HP Spectre x360 15 review: A pretty screen that’s best on a desk

The HP Spectre x360 15 is a great lesson in laptop tradeoffs. The luxury model comes in numerous configurations, from one with integrated graphics and a basic LCD screen to one with a luscious 4K OLED display and Nvidia GeForce GTX 1650 Ti Max-Q graphics. While they all look beautiful on the outside, the experience you get—and the price you pay—can vary drastically based on the choices you make on the inside.

In our case, we tested HP’s fanciest version—with that 4K OLED screen and discrete graphics—and found it most compelling as a desktop replacement. The display is gorgeous, especially for entry-level gaming, and the keyboard is exquisite. Even the audio quality is surprisingly good.

On the other hand, the laptop runs hot, doesn’t last long on a charge, and falls short of expected performance on workhorse computing tasks. An older Lenovo Yoga C940 15 laptop we tested last year performed better in many cases. Choosing lower-end parts would help, but then you’d lose some of what makes the Spectre x360 15 so enjoyable to use in the first place.

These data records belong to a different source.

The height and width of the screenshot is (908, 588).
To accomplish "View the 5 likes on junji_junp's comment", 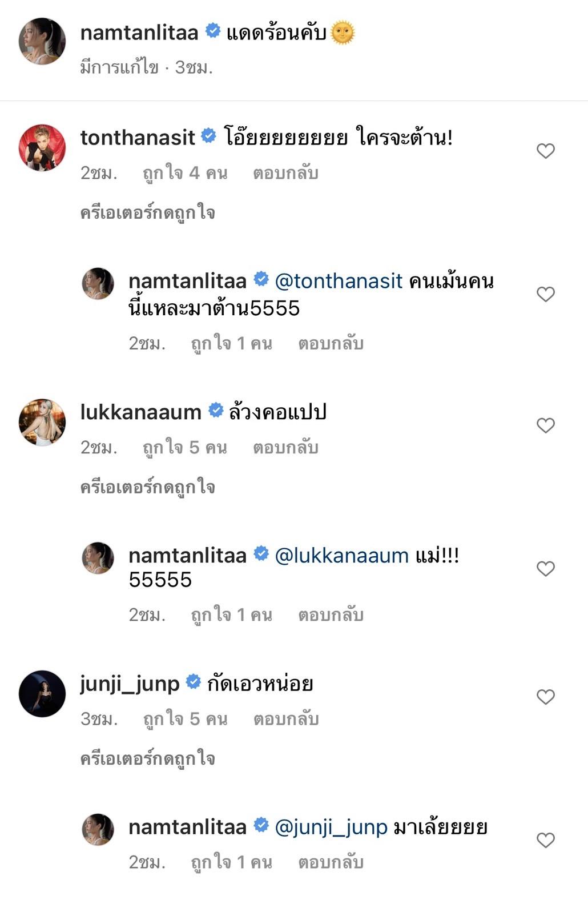I will coord(185,719).
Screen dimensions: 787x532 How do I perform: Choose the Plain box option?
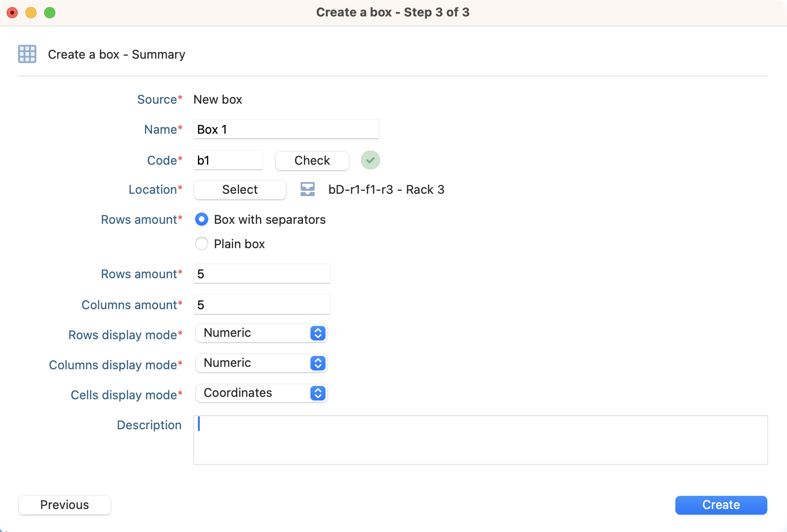[x=202, y=244]
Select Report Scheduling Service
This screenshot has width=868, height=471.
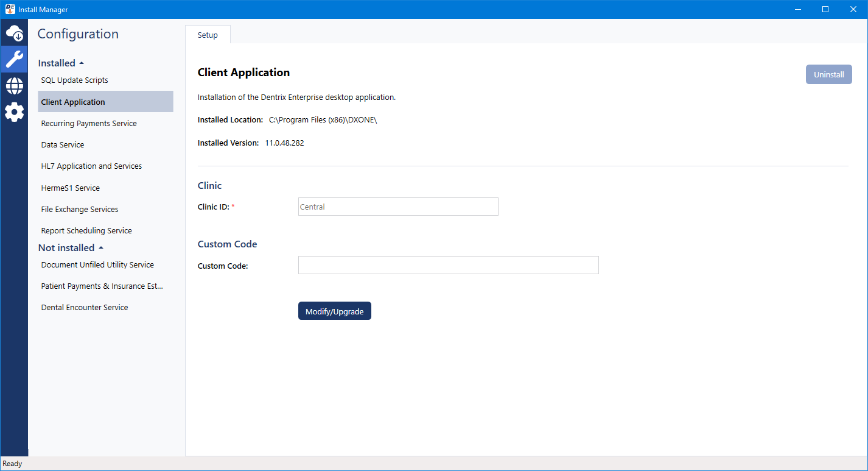tap(86, 231)
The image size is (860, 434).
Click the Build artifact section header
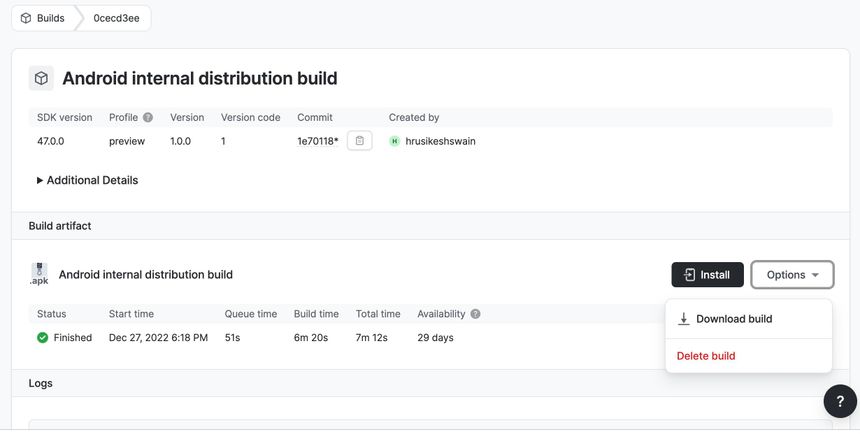coord(60,226)
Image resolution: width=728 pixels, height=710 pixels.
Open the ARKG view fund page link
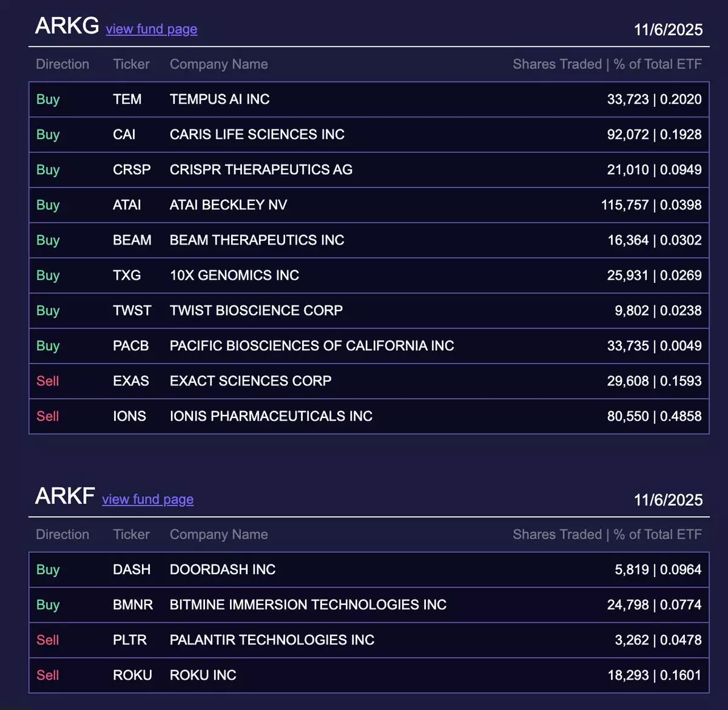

This review is part of our ongoing roundup of the best laptops. Go there for information on competing products and how we tested them.

Tech Specs

The HP Spectre x360 15 model we tested currently lists for $1,650 on HP.com and includes the following tech specs:

  • Intel Core i7-10750H processor
  • NVidia GeForce GTX 1650 Ti with Max-Q GPU
  • 15.6-inch AMOLED touchscreen with 3840×2160 resolution
  • 16 GB of DDR4-2666 RAM
  • 1TB solid state drive with 32GB Intel Optane memory
  • HD webcam with privacy shutter
  • Fingerprint reader and face recognition
  • Left side: HDMI, headphone jack
  • Right side: One USB-A 3.0 port, two SuperSpeed USB 10Gbps (formerly known as USB-C 3.2 Gen 2) ports, one with Thunderbolt 3
  • Dimensions: 14.17 x 8.91 x 0.79 inches
  • Weight: 4.23 pounds, 5.07 pounds including AC adapter
HP Spectre x360 15 review: A pretty screen that’s best on a desk Jared Newman / IDG

A full-sized HDMI port is always nice to have, even if the Spectre’s own screen looks great.

Design and display

HP pours a lot of design energy into its flagship Spectre line, and this 15-inch model is best described as “blingy.” The chassis is a single piece of CNC-machined aluminum with angled—excuse me, “gem-cut”—edges jutting outward around the laptop’s periphery. The two inside corners are angled to house the power button on one side and a USB-C port on the other. The speaker grille follows a similar diamond-shaped pattern. Around the keyboard, the Spectre x360 has a slight downward taper, giving the surface an almost pillowy appearance. Vents on both sides help blow out hot air.

Even its distinctive color combinations come with poetic names. “Nightfall Black” (dark gray) with “Copper Luxe” is our unit’s trim, or “Poseidon Blue” (deep blue) with “Pale Brass” is the other. (If you’re looking for a simple silver hue, that’s available in the Spectre x360 14.)

spectrex36015corner Jared Newman / IDG

There’s no mistaking the Spectre x360’s “gem-cut” design for other laptops.

As the name suggests, the Spectre x360 15 is also a convertible laptop, whose touchscreen can rotate 360 degrees into tablet mode. That flexibility is nice to have, but note that a stylus is sold separately, and the screen portion is so heavy that it’s prone to tipping back while in your lap.

The OLED screen really is stunning, with deep blacks, rich colors, and support for HDR video. Although OLED screens tend to have lower brightness ratings than LED displays, they also have higher levels of contrast. I was able to use the Spectre x360 15 comfortably with the screen facing the window on a sunny day. HP also lets users switch among different color spaces, so you might use Adobe RGB for photo editing and DCI-P3 for watching movies.